[[ Given text, beginning ]]

Steven Soderbergh’s Haywire explodes onto DVD today starring MMA star Gina Carano alongside a heavy weight cast that includes Michael Douglas, Ewan McGregor, Antonio Banderas and Channing Tatum.
Carano is a super soldier black ops agent hired through Ewan McGregor’s private company to extract a dissident for the US Government. All appears to go well, till her next job sees her running for her life and so she embarks on a revenge mission against those who would see her dead.
This is a decidedly ‘no frills’ affair with none of the action effects that normally litter standard Hollywood action fodder. The fights are short, brutal and yes, totally realistic, but what lets the film down is a horrendous soundtrack and a rather stilted script.
The ‘arthouse’ slant runs throughout the film with long one shot scenes most taken from very interesting angles. Some work, some do not. At times though it feels like a rather expensive student film, at others, like a cheap indie, but only rarely does it shine. And that is when someone has thankfully killed the music. The 1970’s pseudo jazz soundtrack that drowns every chase scene reminds me of a Gene Hackman movie from that era. It clashes incessantly with the action, killing the pace and at times rendering the dialogue obsolete.

[[ Given text, end ]]

**Check your understanding**
1 - In the Haywire review, whose private company hires Carano's agent?
2 - Write the next part of the Haywire review, picking up after its final sentence.

[[ Data excerpt, beginning ]]

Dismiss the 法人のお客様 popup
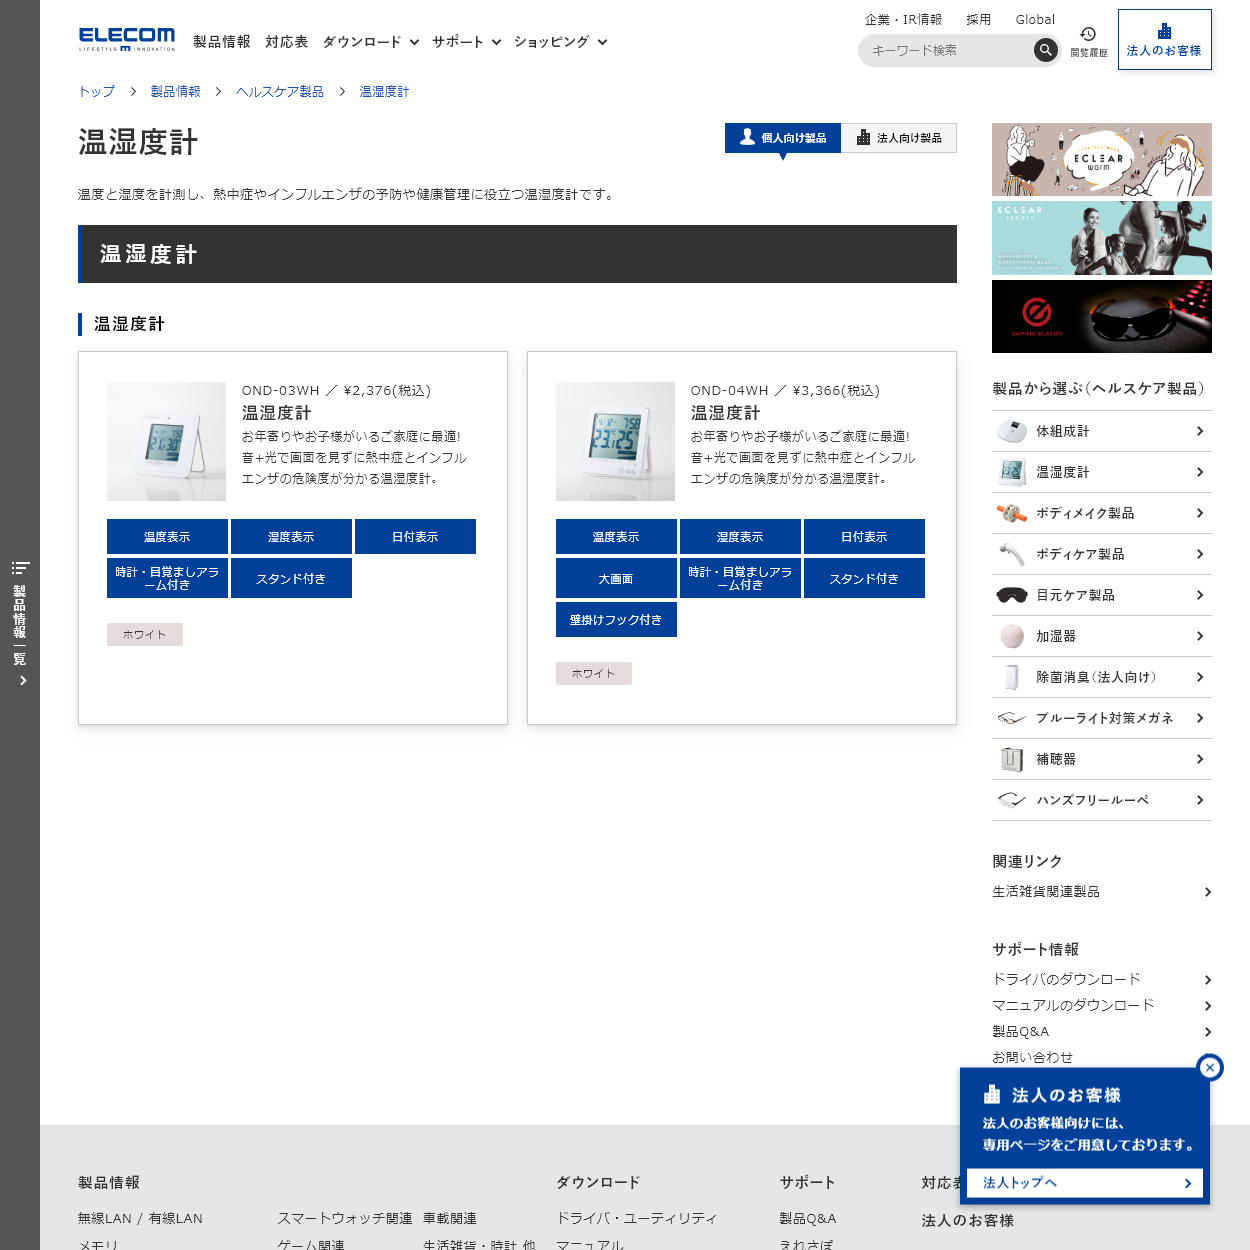The image size is (1250, 1250). tap(1210, 1067)
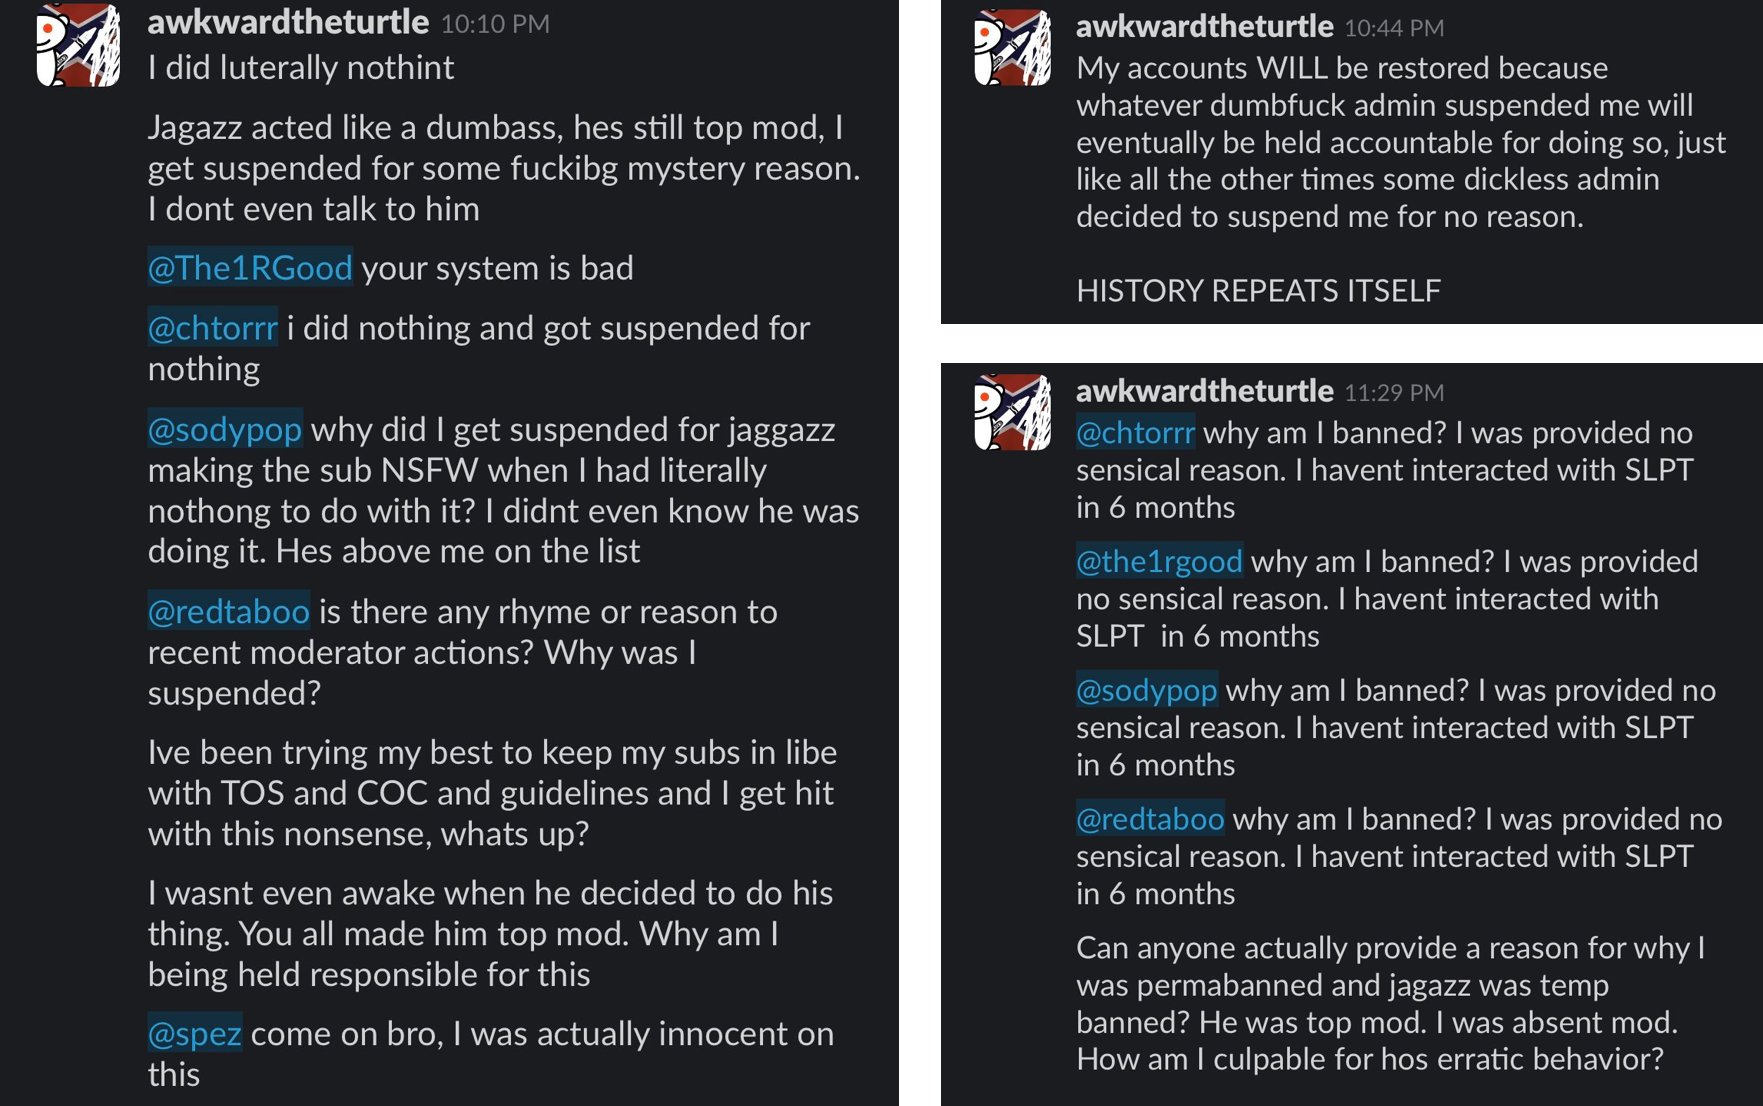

[[ Data excerpt, end ]]

**Answers for each item**
1 - Ewan McGregor's.

2 -
There is nothing new in this film. Agent on the run from her own people is simply a variation of a theme we have all seen before and nothing much here adds to the genre. The whole film is primarily seen in flashback as Gina Carano completely out of character, reveals the story to a total stranger whose car she has stolen. Belatedly she worries if he’ll be all right (having just been told secrets that, let’s face it, he really shouldn’t know), but the whole sequence is just a means of showing her drive fast in reverse through a forest and kill a deer.
Soderbergh’s new movie is out this summer – Magic Mike. Channing Tatum is back, this time with very little on as he plays a male stripper luring Alex Pettyfer into the business.